We cross-checked both our data sources (crypto_listings and crypto_history) for these anomaly weeks. No coin in either dataset has the combination of extreme return and significant Small-group market cap weight needed to match Liu’s CSMB. The crypto_listings endpoint (survivorship-bias free, 947 coins this week) has broader coverage than crypto_history (695 coins). Where both overlap, returns are identical.

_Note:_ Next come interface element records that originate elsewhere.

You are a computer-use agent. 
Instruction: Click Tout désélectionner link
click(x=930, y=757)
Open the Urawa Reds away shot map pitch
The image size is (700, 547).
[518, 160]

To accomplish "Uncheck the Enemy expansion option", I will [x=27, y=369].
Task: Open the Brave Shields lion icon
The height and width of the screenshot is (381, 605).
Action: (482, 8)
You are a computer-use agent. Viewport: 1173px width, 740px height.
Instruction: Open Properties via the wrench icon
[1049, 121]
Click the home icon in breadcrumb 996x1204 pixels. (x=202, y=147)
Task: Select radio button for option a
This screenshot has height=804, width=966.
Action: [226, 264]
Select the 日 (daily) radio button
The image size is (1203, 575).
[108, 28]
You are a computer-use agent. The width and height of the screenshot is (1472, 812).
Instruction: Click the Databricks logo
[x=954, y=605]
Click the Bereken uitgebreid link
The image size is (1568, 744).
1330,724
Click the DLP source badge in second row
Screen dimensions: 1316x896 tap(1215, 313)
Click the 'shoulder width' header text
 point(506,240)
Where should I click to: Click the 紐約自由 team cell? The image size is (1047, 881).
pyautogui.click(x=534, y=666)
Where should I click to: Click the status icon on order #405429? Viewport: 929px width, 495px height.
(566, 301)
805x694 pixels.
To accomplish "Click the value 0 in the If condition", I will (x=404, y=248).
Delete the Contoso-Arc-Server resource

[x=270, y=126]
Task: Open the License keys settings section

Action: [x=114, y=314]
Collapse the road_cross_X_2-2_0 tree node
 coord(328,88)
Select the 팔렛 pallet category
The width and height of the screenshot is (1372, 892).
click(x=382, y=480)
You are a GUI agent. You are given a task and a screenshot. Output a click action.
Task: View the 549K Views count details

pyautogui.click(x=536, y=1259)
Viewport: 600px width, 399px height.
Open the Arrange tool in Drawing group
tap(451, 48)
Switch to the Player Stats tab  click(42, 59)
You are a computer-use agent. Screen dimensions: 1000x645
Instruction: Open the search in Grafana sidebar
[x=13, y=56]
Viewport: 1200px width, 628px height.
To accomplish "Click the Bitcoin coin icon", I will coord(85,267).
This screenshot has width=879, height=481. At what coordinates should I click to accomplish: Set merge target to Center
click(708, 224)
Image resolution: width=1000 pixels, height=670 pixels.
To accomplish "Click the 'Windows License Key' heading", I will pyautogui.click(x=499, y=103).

Conclusion: The CSMB divergence in these 3 weeks is likely caused by different price or market cap data in Liu’s original CoinMarketCap retrieval (performed circa 2019–2020), which may reflect API revisions, different data vintage, or a coin whose data has since been removed from CoinMarketCap. This is an inherent limitation of retrospective data retrieval and cannot be resolved without access to Liu’s coin-level data.
CMOM Divergence Analysis
| Year | Small-High | Small-Low | Big-High | Big-Low |
|---|---|---|---|---|
| 2014 | 2.6 | 3.8 | 3.1 | 1.9 |
| 2015 | 3.7 | 3.3 | 2.3 | 3.0 |
| 2016 | 5.9 | 6.7 | 5.8 | 5.9 |
| 2017 | 26.5 | 28.5 | 27.3 | 20.8 |
| 2018 | 71.2 | 93.4 | 80.4 | 55.0 |
| 2019 | 78.3 | 92.1 | 79.1 | 58.0 |
| 2020 | 87.8 | 104.2 | 91.5 | 71.9 |
CMOM correlation improves dramatically as cell counts increase. In 2014, cells average 2–4 coins; by 2018, they average 56–94 coins. The 84.6% correlation in 2018 demonstrates that the methodology is correct once the universe is large enough for the double sort to be well-diversified.
Scatter Plots

Data Quality Filters
Our pipeline applies two data quality filters to handle CoinMarketCap reporting errors that would not appear in CoinGecko data (which Liu et al. switched to post-2020):
1. Weekly Return Cap (9,900%)
Individual coin weekly returns are capped at 9,900% (100x). This handles CMC price reporting glitches such as SquidGrow (2,597,962% weekly return on 2024-09-16) caused by erroneous price/supply data. Approximately 870 coin-weeks are affected across the full sample.
2. Implied Supply Filter
Coin-weeks where the implied circulating supply (market_cap / price) exceeds 10^16 tokens are excluded. This catches cases like Innovative Bioresearch Classic (INNBCL), which CMC reported with a price of $0.00000001 and a market cap of $126 billion (implying 1.26 x 10^19 tokens). Without this filter, INNBCL’s $126B value weight and eventual 9,900% capped return destroys the CMKT correlation (99.7% → 3.3%). Only ~210 coin-weeks are affected; legitimate high-supply coins like Shiba Inu (supply ~ 5 x 10^14) are not affected.
Conclusion
The factor construction methodology is correctly implemented:
- CMKT: 99.7% correlation with published reference — near-perfect replication
- CSMB: 92–96% correlation in 2015–2018; lower in 2019 due to 3 anomaly weeks where Liu’s data contains a Small-cap coin with extreme returns not present in our retrieval
- CMOM: 84.6% in 2018 (best year); limited by thin double-sort cells in early years
Remaining divergence is driven by data source differences (different CoinMarketCap API endpoints/vintages), not methodology errors. The exact Liu et al. factors are available as factors_liu.parquet on Hugging Face.